— BEGIN RECORDED INFORMATION —

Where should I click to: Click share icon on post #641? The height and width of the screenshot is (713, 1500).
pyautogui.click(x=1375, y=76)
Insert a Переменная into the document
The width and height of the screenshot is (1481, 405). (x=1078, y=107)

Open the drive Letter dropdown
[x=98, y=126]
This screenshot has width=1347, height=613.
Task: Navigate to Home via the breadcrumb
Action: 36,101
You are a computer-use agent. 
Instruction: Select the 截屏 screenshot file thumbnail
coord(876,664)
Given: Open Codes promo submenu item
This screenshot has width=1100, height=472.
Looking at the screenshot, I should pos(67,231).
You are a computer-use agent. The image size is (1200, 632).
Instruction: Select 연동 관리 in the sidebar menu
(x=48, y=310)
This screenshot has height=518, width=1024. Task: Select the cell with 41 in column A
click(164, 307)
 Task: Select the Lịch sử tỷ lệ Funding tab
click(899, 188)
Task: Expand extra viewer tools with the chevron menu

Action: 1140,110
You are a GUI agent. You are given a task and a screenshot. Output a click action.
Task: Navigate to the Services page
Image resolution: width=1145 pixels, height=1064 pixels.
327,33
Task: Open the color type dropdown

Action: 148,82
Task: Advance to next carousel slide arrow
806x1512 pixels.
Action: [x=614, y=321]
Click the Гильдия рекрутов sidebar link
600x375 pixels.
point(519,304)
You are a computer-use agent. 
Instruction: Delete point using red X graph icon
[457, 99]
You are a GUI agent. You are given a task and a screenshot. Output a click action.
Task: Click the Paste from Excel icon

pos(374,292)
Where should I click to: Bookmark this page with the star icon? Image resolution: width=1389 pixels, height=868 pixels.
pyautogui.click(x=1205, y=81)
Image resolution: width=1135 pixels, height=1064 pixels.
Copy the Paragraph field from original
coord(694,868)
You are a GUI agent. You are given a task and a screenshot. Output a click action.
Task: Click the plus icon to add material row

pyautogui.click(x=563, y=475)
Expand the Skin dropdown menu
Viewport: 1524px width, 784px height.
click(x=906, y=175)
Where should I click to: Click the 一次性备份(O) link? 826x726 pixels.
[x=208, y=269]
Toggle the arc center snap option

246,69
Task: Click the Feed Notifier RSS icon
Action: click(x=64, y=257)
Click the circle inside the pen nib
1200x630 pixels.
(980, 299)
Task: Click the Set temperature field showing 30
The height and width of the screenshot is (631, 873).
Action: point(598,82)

— END RECORDED INFORMATION —

GIVEN EXERCISE: Display each line of the listing above that contains the string "link", treating uppercase and lowercase letters as distinct.

OUTPUT:
Click the Гильдия рекрутов sidebar link
Where should I click to: Click the 一次性备份(O) link? 826x726 pixels.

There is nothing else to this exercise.